My question is, is there such a force, and if there is, is its magnitude enough to account for the frequency of the Earth’s rotation?
Yes, there is indeed a difference between the gravitational accelerations at the equator and at the poles. There are two effects: first, there is the centrifugal force effect that you note, and second, there is the fact that the diameter of the earth at the equator is 26 miles greater than the diameter through the poles. This increased diameter at the equator is itself an effect of the centrifugal force caused by the rotation of the earth.
On top of this, one can use a Foucault pendulum to see the rotation of the earth directly. If the pendulum were placed at the north pole, it would oscillate in a constant plane in space as the earth rotated underneath it. The plane of the oscillation of the pendulum appears to make a full rotation once every twenty-four hours (actually a little less, to account for the difference between a solar and a siderial day). At lower latitudes the change of the plane of oscillation is slower; it can be calculated, and the actual Foucault pendulums do behave in the way that the heliocentric theory predicts.
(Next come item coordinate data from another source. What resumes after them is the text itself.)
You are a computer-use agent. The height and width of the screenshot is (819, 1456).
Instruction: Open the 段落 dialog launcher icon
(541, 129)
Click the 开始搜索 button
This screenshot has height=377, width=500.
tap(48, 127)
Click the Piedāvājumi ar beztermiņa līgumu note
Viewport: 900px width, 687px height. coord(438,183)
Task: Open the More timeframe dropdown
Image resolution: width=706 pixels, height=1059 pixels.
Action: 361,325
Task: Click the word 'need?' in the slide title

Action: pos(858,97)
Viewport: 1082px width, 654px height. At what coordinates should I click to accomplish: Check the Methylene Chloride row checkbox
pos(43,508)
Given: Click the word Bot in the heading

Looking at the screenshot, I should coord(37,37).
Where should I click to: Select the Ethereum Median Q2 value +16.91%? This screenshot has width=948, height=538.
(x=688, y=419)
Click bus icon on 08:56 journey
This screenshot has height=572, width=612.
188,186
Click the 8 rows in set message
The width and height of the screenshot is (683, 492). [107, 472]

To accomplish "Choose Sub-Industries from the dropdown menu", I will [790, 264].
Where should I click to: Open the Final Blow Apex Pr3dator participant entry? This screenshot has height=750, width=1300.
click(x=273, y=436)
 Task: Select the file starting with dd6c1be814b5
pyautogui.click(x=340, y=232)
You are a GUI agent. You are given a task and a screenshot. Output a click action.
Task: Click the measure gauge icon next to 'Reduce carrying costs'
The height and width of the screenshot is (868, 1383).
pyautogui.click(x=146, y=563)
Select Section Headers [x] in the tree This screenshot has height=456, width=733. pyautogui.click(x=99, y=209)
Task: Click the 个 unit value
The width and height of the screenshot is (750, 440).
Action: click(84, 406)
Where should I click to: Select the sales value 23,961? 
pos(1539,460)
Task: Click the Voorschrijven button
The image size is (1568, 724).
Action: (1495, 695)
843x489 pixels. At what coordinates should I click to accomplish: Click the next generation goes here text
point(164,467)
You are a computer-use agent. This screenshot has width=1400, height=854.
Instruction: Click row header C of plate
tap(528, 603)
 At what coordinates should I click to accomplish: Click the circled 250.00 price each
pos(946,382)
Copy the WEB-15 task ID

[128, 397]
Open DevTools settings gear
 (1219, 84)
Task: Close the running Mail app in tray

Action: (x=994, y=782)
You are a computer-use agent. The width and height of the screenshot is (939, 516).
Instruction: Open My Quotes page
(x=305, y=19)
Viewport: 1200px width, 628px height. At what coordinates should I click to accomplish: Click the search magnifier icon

While this is strong evidence in favor of the heliocentric theory (by which I mean the standard theory of cosmology, including the motion of the sun about the center of the galaxy), it is not evidence against geocentricism. The geocentric theory claims that the rotation of the distant stars and galaxies induces centrifugal forces identical in nature to the ones predicted by the standard theory in a rotating coordinate system. So every observation that supports the heliocentric theory also supports this geocentric theory.
In fact, in my opinion the only difference between the two theories is a coordinate transformation. Simply put, the coordinate system of the heliocentric theory is much easier to work with when dealing with cosmic motions than the coordinate system of the geocentric theory. My beef with the geocentricists is not that they claim that their theory is correct but that they claim that the standard cosmological theory is wrong.